Start-up ready to build facilities to store wind energy

Hyme Energy's thermal energy storage system holds more than millions of litres of red-hot, highly corrosive sodium hydroxide, a substance better known as lye or caustic soda. It also holds green opportunities that extend far beyond its harsh chemistry.

The Copenhagen start-up's solution can store sustainably generated energy in sodium hydroxide as heat and convert it into steam when it is needed. The heat can be used directly in high-temperature industrial processes, as well as in electrical generation and co-generation.

Two projects seek to make Hyme's energy storage solution more mature. The first demonstration facility in Esbjerg will demonstrate the potential for storing wind and solar energy for later conversion into steam. A second, larger facility in Bornholm will determine whether the thermal energy storage system can also be used as a buffer for a co-generation plant, supplying steam for internal processes, electricity for main grid balancing, and heat for district heating customers.

Origins in Seaborg Technologies, a nuclear energy start-up

Hyme Energy has its origins in the perhaps more familiar Seaborg Technologies, a company developing a compact and safe nuclear reactor that is also based on liquid sodium hydroxide. This is possible because Seaborg Technologies has found a way to reduce the corrosive properties of sodium hydroxide. Despite that, the components in Hyme Energy's system will need to withstand extreme conditions.

“In terms of material performance requirements, sodium hydroxide-based thermal energy storage facilities are on par with space rockets and Formula 1 racing cars.” Carsten Jensen / Materials specialist at FORCE Technology

Mechanical challenges caused by fluctuating temperatures

Materials specialist Carsten Jensen has assisted Hyme Energy in a MADE Demonstration Project including input on material selection, the development of a test system, and collection of testing data.

Hyme Energy's goal is to be able to simulate how components and the system as a whole will perform over time.

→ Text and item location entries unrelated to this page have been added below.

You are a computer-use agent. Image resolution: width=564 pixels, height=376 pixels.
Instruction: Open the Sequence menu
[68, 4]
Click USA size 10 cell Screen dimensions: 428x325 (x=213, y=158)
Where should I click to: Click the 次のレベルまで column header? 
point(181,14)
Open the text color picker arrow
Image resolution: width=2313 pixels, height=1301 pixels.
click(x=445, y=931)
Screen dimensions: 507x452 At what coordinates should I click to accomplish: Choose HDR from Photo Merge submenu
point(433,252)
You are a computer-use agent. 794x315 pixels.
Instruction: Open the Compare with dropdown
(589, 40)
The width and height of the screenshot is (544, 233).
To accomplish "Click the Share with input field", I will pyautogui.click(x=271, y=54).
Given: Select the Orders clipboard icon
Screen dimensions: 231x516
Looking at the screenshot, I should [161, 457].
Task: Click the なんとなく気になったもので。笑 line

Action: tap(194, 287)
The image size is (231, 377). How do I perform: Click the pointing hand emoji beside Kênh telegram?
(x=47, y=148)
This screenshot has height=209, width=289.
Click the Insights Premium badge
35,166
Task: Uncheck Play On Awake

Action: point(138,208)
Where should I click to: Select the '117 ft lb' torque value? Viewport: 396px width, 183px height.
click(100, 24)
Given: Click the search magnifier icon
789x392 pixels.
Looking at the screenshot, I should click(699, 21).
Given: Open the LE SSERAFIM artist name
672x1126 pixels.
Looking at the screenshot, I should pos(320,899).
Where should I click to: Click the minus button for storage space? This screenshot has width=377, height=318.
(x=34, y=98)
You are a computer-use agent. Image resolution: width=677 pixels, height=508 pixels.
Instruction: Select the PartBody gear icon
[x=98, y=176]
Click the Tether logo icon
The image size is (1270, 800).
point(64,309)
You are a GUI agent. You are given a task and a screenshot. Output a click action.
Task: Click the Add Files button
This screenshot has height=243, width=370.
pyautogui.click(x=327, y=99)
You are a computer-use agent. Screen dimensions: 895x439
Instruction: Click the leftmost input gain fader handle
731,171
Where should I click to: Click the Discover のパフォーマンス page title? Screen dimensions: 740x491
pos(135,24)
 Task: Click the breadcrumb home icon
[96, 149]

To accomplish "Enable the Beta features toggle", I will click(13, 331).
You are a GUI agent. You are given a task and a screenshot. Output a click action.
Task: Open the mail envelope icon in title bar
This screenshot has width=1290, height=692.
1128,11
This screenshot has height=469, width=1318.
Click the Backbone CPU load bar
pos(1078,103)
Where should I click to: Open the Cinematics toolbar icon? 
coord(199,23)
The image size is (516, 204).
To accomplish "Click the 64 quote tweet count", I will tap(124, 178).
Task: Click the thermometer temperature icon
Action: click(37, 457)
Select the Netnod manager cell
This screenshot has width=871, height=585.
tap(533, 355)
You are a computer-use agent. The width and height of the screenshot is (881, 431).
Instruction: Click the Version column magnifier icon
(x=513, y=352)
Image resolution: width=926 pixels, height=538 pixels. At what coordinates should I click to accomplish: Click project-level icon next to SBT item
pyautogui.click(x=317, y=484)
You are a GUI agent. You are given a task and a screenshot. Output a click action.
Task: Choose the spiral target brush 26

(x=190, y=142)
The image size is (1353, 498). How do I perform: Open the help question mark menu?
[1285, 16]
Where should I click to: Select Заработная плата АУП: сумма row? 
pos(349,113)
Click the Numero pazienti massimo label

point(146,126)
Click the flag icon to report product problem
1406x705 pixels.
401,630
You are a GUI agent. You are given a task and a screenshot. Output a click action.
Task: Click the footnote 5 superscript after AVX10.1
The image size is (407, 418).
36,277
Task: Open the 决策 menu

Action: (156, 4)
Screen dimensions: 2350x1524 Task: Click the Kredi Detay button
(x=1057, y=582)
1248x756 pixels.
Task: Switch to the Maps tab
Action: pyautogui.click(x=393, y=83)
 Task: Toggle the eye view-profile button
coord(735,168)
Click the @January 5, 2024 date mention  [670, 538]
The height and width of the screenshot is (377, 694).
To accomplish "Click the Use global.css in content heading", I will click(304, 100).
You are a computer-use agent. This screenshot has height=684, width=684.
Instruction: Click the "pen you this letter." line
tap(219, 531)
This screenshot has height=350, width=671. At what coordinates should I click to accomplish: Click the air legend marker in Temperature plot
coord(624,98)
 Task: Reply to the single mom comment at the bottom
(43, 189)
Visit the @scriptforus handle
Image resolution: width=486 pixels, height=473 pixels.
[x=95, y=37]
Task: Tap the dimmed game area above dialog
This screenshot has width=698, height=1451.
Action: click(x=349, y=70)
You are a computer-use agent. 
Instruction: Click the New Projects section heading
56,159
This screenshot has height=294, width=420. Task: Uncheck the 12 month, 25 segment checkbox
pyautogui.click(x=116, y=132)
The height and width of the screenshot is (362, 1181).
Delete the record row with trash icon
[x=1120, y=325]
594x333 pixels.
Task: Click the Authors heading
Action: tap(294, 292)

"Our system undergoes thermal cycles involving heating from 350 degrees up to 700 degrees, then back down again. That causes the materials to expand and contract. If not properly designed, this mechanical challenge will be critical to the system's durability. For that reason, we need data on the properties of these materials for our simulation models," explains Jonathan Dam, a research and development engineer at Hyme Energy.

The start-up could have sourced this high-temperature data from international laboratories, but doing so would have been both slow and expensive. Instead, Hyme Energy devised a testing set-up inspired by the way the strength of high-tension cables is tested.

The testing set-up was created by suspending metal wires made of selected corrosion-resistant materials horizontally in an oven and heating the oven up to 700 degrees. Additionally, due to the materials' strength, weights were suspended from the wires on one end in order to measure how drastically they flexed in the heat, and how long it took them to do so.

Ready for their own oven

Jonathan Dam considers the MADE Demonstration Project a success that Hyme Energy will move forward with in its work.

"We were able to document that our testing set-up works and that we can collect data from it. Since we also need to test the corrosion resistance of our selected materials, we are now ready for our own oven, which will allow us to easily conduct even more material tests and collect data about their strength," he says, and adds:

"We're busy, so time and flexibility are crucial for us. We want to be a part of making the green transformation a reality as quickly as possible, and so we've set ambitious but not unrealistic goals."